▶ **TASK PROMPT**: Retype every record exactly as it appears.

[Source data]
Segment Open

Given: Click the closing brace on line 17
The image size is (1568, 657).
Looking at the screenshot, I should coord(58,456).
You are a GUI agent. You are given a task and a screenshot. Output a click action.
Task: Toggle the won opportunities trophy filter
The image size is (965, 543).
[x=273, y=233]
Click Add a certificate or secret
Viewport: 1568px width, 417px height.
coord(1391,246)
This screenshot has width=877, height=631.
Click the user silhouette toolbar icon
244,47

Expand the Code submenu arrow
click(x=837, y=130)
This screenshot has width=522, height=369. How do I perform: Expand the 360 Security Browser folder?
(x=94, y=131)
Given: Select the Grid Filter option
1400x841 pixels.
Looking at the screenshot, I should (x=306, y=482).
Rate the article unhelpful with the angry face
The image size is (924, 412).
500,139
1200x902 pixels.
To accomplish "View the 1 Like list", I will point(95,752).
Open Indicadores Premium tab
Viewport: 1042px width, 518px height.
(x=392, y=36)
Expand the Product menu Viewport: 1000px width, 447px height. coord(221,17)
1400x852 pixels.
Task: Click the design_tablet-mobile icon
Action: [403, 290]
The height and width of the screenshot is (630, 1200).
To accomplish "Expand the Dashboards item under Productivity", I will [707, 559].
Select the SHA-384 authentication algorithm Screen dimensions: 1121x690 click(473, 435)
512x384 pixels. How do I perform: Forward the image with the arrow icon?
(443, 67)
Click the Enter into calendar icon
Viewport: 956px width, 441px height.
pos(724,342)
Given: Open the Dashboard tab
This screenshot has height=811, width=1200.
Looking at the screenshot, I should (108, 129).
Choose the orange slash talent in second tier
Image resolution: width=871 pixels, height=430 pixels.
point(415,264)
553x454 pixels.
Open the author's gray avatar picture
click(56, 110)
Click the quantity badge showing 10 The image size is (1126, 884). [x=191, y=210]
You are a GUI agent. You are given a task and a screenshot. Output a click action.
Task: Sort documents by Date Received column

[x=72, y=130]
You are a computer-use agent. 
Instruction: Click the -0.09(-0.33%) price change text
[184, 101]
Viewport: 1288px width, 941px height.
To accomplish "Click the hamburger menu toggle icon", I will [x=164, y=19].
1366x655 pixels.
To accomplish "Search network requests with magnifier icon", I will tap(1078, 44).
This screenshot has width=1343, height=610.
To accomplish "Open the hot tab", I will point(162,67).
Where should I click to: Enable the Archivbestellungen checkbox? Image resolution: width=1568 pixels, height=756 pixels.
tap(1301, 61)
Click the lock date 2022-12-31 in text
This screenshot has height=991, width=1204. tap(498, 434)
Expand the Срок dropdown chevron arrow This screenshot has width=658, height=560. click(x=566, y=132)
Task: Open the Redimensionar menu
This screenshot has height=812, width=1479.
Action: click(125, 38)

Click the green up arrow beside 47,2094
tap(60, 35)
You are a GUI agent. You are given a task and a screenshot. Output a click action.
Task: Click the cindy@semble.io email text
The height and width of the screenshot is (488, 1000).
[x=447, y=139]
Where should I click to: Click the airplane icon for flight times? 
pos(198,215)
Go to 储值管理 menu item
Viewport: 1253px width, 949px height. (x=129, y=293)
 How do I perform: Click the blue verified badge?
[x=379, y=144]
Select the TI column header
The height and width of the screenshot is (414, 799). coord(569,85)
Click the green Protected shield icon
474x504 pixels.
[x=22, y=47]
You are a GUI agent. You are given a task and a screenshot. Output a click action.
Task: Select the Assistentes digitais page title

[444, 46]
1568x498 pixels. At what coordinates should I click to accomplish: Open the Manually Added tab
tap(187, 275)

Segment Closed

▶ **WRITTEN RESPONSE**:
Given: Click the closing brace on line 17
The image size is (1568, 657).
Looking at the screenshot, I should coord(58,456).
You are a GUI agent. You are given a task and a screenshot. Output a click action.
Task: Toggle the won opportunities trophy filter
The image size is (965, 543).
[x=273, y=233]
Click Add a certificate or secret
Viewport: 1568px width, 417px height.
coord(1391,246)
This screenshot has width=877, height=631.
Click the user silhouette toolbar icon
244,47

Expand the Code submenu arrow
click(x=837, y=130)
This screenshot has width=522, height=369. How do I perform: Expand the 360 Security Browser folder?
(x=94, y=131)
Given: Select the Grid Filter option
1400x841 pixels.
Looking at the screenshot, I should (x=306, y=482).
Rate the article unhelpful with the angry face
The image size is (924, 412).
500,139
1200x902 pixels.
To accomplish "View the 1 Like list", I will point(95,752).
Open Indicadores Premium tab
Viewport: 1042px width, 518px height.
(x=392, y=36)
Expand the Product menu Viewport: 1000px width, 447px height. coord(221,17)
1400x852 pixels.
Task: Click the design_tablet-mobile icon
Action: [403, 290]
The height and width of the screenshot is (630, 1200).
To accomplish "Expand the Dashboards item under Productivity", I will [707, 559].
Select the SHA-384 authentication algorithm Screen dimensions: 1121x690 click(473, 435)
512x384 pixels. How do I perform: Forward the image with the arrow icon?
(443, 67)
Click the Enter into calendar icon
Viewport: 956px width, 441px height.
pos(724,342)
Given: Open the Dashboard tab
This screenshot has height=811, width=1200.
Looking at the screenshot, I should (108, 129).
Choose the orange slash talent in second tier
Image resolution: width=871 pixels, height=430 pixels.
point(415,264)
553x454 pixels.
Open the author's gray avatar picture
click(56, 110)
Click the quantity badge showing 10 The image size is (1126, 884). [x=191, y=210]
You are a GUI agent. You are given a task and a screenshot. Output a click action.
Task: Sort documents by Date Received column

[x=72, y=130]
You are a computer-use agent. 
Instruction: Click the -0.09(-0.33%) price change text
[184, 101]
Viewport: 1288px width, 941px height.
To accomplish "Click the hamburger menu toggle icon", I will [x=164, y=19].
1366x655 pixels.
To accomplish "Search network requests with magnifier icon", I will tap(1078, 44).
This screenshot has width=1343, height=610.
To accomplish "Open the hot tab", I will point(162,67).
Where should I click to: Enable the Archivbestellungen checkbox? Image resolution: width=1568 pixels, height=756 pixels.
tap(1301, 61)
Click the lock date 2022-12-31 in text
This screenshot has height=991, width=1204. tap(498, 434)
Expand the Срок dropdown chevron arrow This screenshot has width=658, height=560. click(x=566, y=132)
Task: Open the Redimensionar menu
This screenshot has height=812, width=1479.
Action: click(125, 38)

Click the green up arrow beside 47,2094
tap(60, 35)
You are a GUI agent. You are given a task and a screenshot. Output a click action.
Task: Click the cindy@semble.io email text
The height and width of the screenshot is (488, 1000).
[x=447, y=139]
Where should I click to: Click the airplane icon for flight times? 
pos(198,215)
Go to 储值管理 menu item
Viewport: 1253px width, 949px height. (x=129, y=293)
 How do I perform: Click the blue verified badge?
[x=379, y=144]
Select the TI column header
The height and width of the screenshot is (414, 799). coord(569,85)
Click the green Protected shield icon
474x504 pixels.
[x=22, y=47]
You are a GUI agent. You are given a task and a screenshot. Output a click action.
Task: Select the Assistentes digitais page title

[444, 46]
1568x498 pixels. At what coordinates should I click to accomplish: Open the Manually Added tab
tap(187, 275)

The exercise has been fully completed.